Mortality is falling in the global South but inequalities persist

In an article published in Population (2017-2), Dominique Tabutin and Bruno Masquelier assess mortality trends in 108 low- and middle-income countries and examine how inequalities in mortality have evolved since 1990.

Two of the article’s main focuses are life expectancy and child mortality levels.

Life expectancy trends

From 1990 to 2015, life expectancy at the global level rose from 64 to 71 years; in middle-income countries it rose from 63 to 70 years, and in low-income countries from 49 to 61 years. All the major regions of the world experienced considerable gains but inequalities between them remain substantially the same. Sub-Saharan Africa is still 17 years behind Latin America and 10 years behind Southern Asia.

Évolution de l’espérance de vie à la naissance (sexes réunis) de 108 pays du Sud de 1990 à 2015, selon leur niveau de revenu.
Source : Nations Unies (2015).

In all but ten countries, life expectancy rose, but the number of years gained varies from 2 at the lowest end of the scale to 18 at the highest; the most commonly found gain was 6 or 7 years. Inequalities between countries, already spectacular in 1990 (37 and 76 years at the extremes), remain so in 2015 (49 and 80). The six countries in which life expectancy either remained stable or fell over the period were countries particularly hard-hit by AIDS or war (Syria since 2011).

Overall, the life expectancy of a country’s inhabitants is related to its income level. But poor countries have caught up to some degree: life expectancy in the poorest countries improved more rapidly than in all other types over the 25-year period, with average annual gains of 0.5 years as against 0.28 years.

 

Infant and child mortality

Gains have been particularly strong among children. According to UNICEF (2015), the number of deaths under 5 years of age fell from 12.7 million in 1990 to 5.9 million in 2015, and mortality risk for the same group fell from 91 to 43 deaths per 1,000 births. Nearly 98% of those deaths are now concentrated in low- and middle-income countries.

Évolution des quotients de mortalité infanto-juvénile entre 1990 et 2015 dans les 108 pays à faible et moyen revenu.
Source : UN IGME (2015).

Mortality among children aged 1 to 5 has decreased more quickly than any other, as this is an age group particularly receptive to improvements in public health and welfare. At the lower end (Sub-Saharan and North Africa), child mortality fell by 65%; at the upper end (eastern Asia) by as high as 84%. However, at under one month of age, children are particularly vulnerable and least receptive to medical treatment due to the nature of the risks involved and the cost of care; mortality among infants in these first weeks of life—neonatal mortality—declined more slowly. These differences have gradually concentrated infant mortality in the first weeks of life: in 2015, 45% of infant deaths in low- and middle-income countries occurred in the first 28 days.

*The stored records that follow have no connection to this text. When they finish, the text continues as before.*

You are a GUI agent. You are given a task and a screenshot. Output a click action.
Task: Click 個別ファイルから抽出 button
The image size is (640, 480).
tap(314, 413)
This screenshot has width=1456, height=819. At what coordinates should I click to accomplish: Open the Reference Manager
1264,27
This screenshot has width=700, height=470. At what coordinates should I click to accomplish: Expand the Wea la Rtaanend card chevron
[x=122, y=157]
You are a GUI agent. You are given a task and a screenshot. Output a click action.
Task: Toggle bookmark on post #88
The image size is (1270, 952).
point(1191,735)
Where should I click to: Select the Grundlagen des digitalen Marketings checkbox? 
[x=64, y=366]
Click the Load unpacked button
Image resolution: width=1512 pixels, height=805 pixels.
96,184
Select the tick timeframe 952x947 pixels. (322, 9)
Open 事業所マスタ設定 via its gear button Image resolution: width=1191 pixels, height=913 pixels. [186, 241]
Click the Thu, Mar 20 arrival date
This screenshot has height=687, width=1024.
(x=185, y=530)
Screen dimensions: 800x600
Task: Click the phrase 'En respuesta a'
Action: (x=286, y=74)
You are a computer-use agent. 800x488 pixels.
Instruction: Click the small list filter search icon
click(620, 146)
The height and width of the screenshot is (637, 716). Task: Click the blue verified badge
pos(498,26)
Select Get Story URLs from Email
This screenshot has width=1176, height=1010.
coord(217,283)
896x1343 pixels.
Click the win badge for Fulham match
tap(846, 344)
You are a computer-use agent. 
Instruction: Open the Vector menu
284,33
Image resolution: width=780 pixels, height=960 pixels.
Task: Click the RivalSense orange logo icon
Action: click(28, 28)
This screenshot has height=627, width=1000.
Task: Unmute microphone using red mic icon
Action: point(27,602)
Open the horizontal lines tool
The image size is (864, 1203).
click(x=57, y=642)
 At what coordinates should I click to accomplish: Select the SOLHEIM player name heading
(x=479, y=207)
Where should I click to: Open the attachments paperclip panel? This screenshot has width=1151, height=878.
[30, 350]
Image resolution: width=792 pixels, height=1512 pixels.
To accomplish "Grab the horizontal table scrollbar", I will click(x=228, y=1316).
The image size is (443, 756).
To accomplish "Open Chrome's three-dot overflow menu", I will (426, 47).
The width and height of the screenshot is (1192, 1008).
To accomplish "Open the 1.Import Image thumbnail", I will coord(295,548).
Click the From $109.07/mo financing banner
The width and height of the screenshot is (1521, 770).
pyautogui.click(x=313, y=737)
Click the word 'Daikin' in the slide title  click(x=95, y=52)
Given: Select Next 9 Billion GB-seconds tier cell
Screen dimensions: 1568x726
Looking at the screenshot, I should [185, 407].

One encouraging point is the acceleration of change in the 2000s, particularly from 2005 on. In approximately 20 countries, including some of the world’s poorest, mortality declined twice as fast after 2004; this was the case for Cambodia, Kenya, Senegal, Burkina Faso and Mexico. In countries severely affected by AIDS, the recent acceleration in the decline of the mortality rate can be attributed in part to programmes for preventing mother-to-child transmission of the HIV virus and diffusion of antiretroviral treatments. Elsewhere it is due above all to renewed vaccination campaigns, purification of and improved access to drinking water, and the use of insecticide-treated mosquito nets to combat infection by malaria.

Most countries today have attained mortality rates much lower than those predicted for them 15 or 20 years ago, and this is particularly true of very poor countries. The considerable falls affect all ages but especially young children. They have also benefited young girls and women and all social groups, though the rate of improvement varies greatly by country. What can we expect in the future, in new and emerging epidemiological contexts where non-contagious, behavior-dependent diseases (nutrition, drinking, smoking and others) and environment-related diseases (pollution) together with population ageing will explain increasing shares of mortality? In a context of escalating macroeconomic inequalities, health system privatization in some countries and rising living expenses, there is reason to fear that inequalities between countries and social groups within them will either remain stable or widen.